1.4.07

Comme tous les après-midi

Un quotidien peuplé des bruits de la rue, fait de petits gestes, entre le samovar et le jardin en fleurs. De brèves histoires de femme, infiniment subtiles, qui racontent, au fil de l’ennui, le temps qui passe… Les nouvelles de l’auteure iranienne Zoyâ Pirzâd semblent ainsi répéter un même récit, celui d’un enfermement sans fin, où l’on trouve néanmoins des ouvertures. Une fenêtre, souvent au centre de ses textes, d’où la narratrice guette son mari, observe un double féminin, quand elle ne s’accroche pas, sous la forme d’un moineau, aux « faïences blanches et craquelées » du rebord.
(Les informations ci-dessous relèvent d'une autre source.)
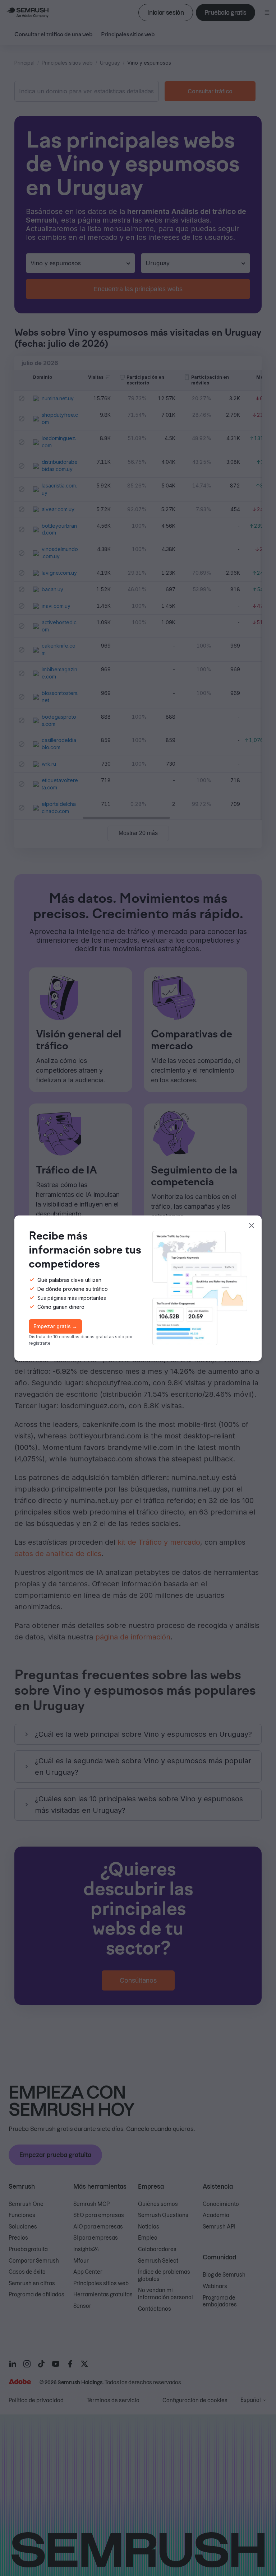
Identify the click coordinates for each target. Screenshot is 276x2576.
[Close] (251, 1225)
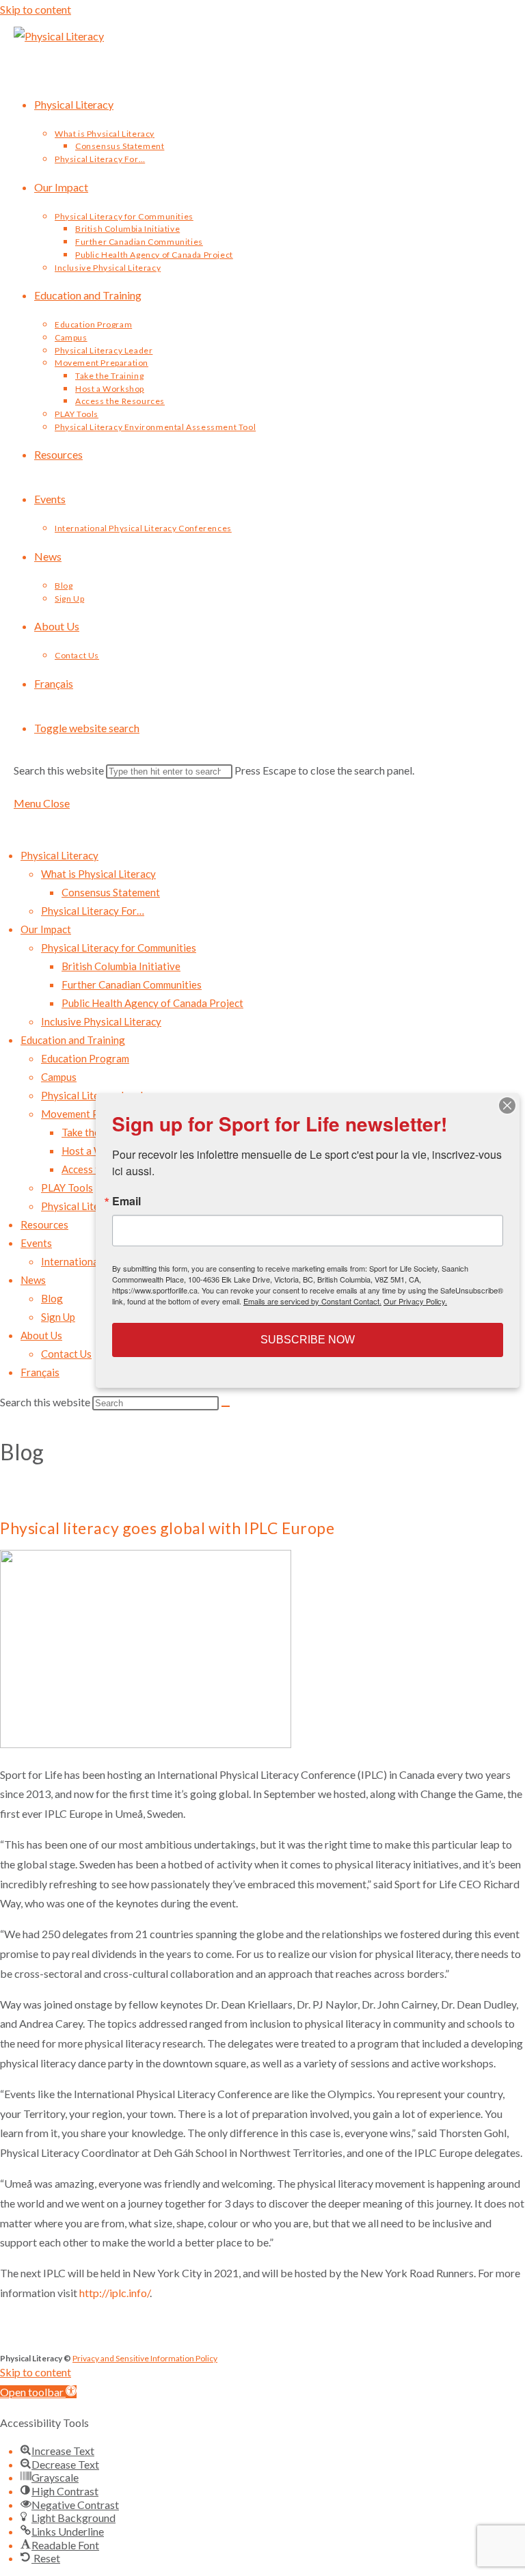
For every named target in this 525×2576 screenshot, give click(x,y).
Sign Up (58, 1317)
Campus (59, 1077)
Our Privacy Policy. (415, 1301)
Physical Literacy (59, 855)
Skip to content (35, 9)
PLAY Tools (67, 1187)
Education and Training (73, 1040)
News (33, 1280)
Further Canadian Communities (132, 984)
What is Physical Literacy (98, 874)
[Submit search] (225, 1406)
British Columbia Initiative (121, 966)
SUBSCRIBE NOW (307, 1339)
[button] (38, 2391)
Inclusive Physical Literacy (101, 1021)
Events (36, 1243)
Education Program (85, 1058)
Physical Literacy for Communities (118, 947)
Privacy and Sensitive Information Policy (144, 2358)
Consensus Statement (111, 892)
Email (126, 1201)
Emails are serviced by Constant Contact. (312, 1301)
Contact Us (66, 1353)
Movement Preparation (94, 1114)
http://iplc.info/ (114, 2292)
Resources (44, 1224)
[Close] (507, 1105)
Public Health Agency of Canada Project (152, 1003)
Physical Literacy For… (92, 910)
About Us (41, 1335)
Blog (52, 1298)
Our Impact (46, 929)
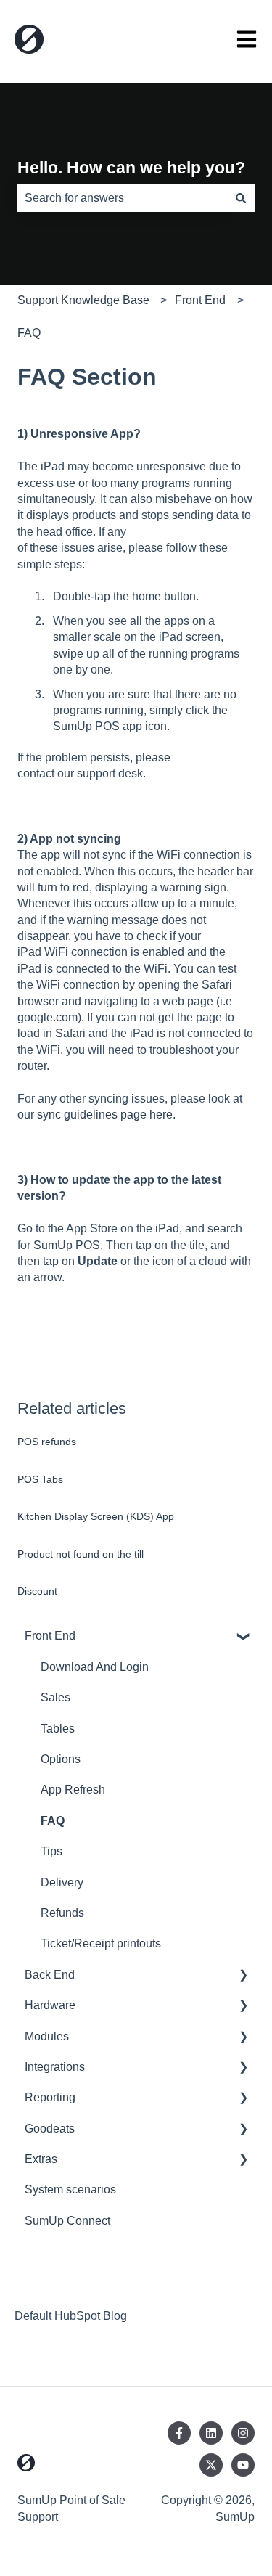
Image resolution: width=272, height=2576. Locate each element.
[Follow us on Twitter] (211, 2465)
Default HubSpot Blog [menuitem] (71, 2316)
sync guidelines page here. (106, 1114)
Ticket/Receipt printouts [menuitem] (101, 1943)
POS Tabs (40, 1479)
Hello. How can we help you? (131, 167)
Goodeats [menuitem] (50, 2128)
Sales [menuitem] (55, 1697)
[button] (243, 1637)
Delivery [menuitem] (62, 1882)
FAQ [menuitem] (53, 1821)
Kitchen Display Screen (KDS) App (95, 1516)
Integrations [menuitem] (55, 2067)
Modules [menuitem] (47, 2036)
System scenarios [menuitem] (70, 2189)
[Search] (241, 198)
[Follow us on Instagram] (243, 2433)
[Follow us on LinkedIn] (211, 2433)
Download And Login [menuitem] (95, 1667)
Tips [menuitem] (51, 1851)
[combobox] (122, 198)
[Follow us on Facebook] (179, 2433)
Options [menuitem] (61, 1759)
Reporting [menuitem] (50, 2097)
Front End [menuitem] (50, 1636)
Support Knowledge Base (83, 300)
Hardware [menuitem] (50, 2005)
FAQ (29, 333)
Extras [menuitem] (41, 2159)
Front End (200, 300)
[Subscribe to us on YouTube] (243, 2465)
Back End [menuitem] (50, 1974)
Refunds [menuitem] (62, 1913)
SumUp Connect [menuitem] (67, 2221)
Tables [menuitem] (58, 1728)
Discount (37, 1591)
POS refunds (46, 1441)
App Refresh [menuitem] (73, 1789)
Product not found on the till (80, 1554)
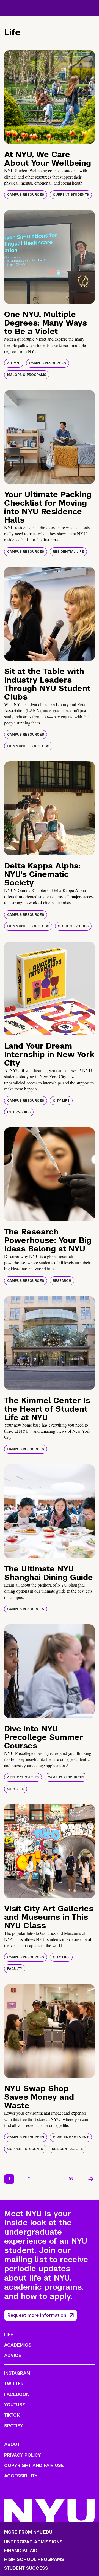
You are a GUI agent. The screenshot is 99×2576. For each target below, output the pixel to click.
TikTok (12, 2415)
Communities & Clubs (28, 746)
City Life (61, 1100)
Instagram (17, 2373)
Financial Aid (20, 2551)
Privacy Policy (22, 2455)
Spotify (13, 2426)
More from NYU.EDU (28, 2532)
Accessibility (21, 2476)
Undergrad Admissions (33, 2542)
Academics (17, 2345)
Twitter (14, 2384)
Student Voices (73, 926)
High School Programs (34, 2559)
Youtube (14, 2405)
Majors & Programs (26, 375)
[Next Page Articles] (91, 2179)
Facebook (16, 2394)
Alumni (13, 363)
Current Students (71, 194)
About (12, 2444)
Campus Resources (25, 194)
Ce sont des histoires pleines de non-dits, qui parlent notamment de la guerre en l’évoquant à peine : « le ciel s’est fâché, il a cessé de pleuvoir » dans « Sur le rebord de la fenêtre ». Dans les « Sauterelles », les habitants d’une ville barricadés chez eux pour se protéger, sont réduits à l’état de « gros tas de chair informe muni de quatre moignons ». Plus explicitement, le personnage du « Mug » demande à une femme trouvée dans une vielle photo : « dans quelle guerre votre fils et votre mari ont-ils été tués ? » Mais celle-ci ne répond pas.
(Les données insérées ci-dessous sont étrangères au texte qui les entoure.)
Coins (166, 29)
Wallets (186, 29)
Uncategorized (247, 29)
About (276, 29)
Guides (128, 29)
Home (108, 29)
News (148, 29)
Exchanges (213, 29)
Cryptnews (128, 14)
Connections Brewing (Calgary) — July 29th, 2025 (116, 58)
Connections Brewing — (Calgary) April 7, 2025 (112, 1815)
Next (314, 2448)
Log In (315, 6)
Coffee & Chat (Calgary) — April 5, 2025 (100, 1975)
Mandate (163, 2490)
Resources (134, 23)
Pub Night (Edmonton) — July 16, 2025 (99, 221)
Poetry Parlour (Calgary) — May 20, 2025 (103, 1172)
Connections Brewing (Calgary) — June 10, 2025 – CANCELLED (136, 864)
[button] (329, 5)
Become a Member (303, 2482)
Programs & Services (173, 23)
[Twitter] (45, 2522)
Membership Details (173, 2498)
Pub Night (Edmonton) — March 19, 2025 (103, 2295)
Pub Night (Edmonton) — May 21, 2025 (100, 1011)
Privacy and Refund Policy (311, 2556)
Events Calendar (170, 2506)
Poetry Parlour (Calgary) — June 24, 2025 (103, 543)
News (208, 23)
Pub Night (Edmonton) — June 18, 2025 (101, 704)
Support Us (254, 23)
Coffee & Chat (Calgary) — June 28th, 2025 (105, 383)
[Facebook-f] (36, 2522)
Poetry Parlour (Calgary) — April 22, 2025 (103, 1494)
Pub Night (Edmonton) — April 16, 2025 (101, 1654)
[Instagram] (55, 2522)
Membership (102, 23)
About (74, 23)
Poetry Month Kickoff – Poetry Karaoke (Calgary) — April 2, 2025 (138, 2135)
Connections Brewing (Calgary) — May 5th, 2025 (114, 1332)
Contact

Ce sont aussi des nouvelles peuplées de surnaturel, qui épousent ce que le chercheur Christophe Balay, traducteur du recueil, décrit comme la forme de prédilection de la littérature iranienne d’aujourd’hui : la « technique du miroir brisé », inspirée de l’architecture persane (1). Avec ses textes finement tissés, Zoyâ Pirzâd dessine ainsi un univers où l’individu ne réussit à s’exprimer qu’à travers une multitude de fragments aux sens cachés.
Naïri Nahapétian
(Ed. Zulma, 155 p., 16,50 euros)

(1) « Littérature et individu en Iran », Christophe Balay, in Cemoti n° 26.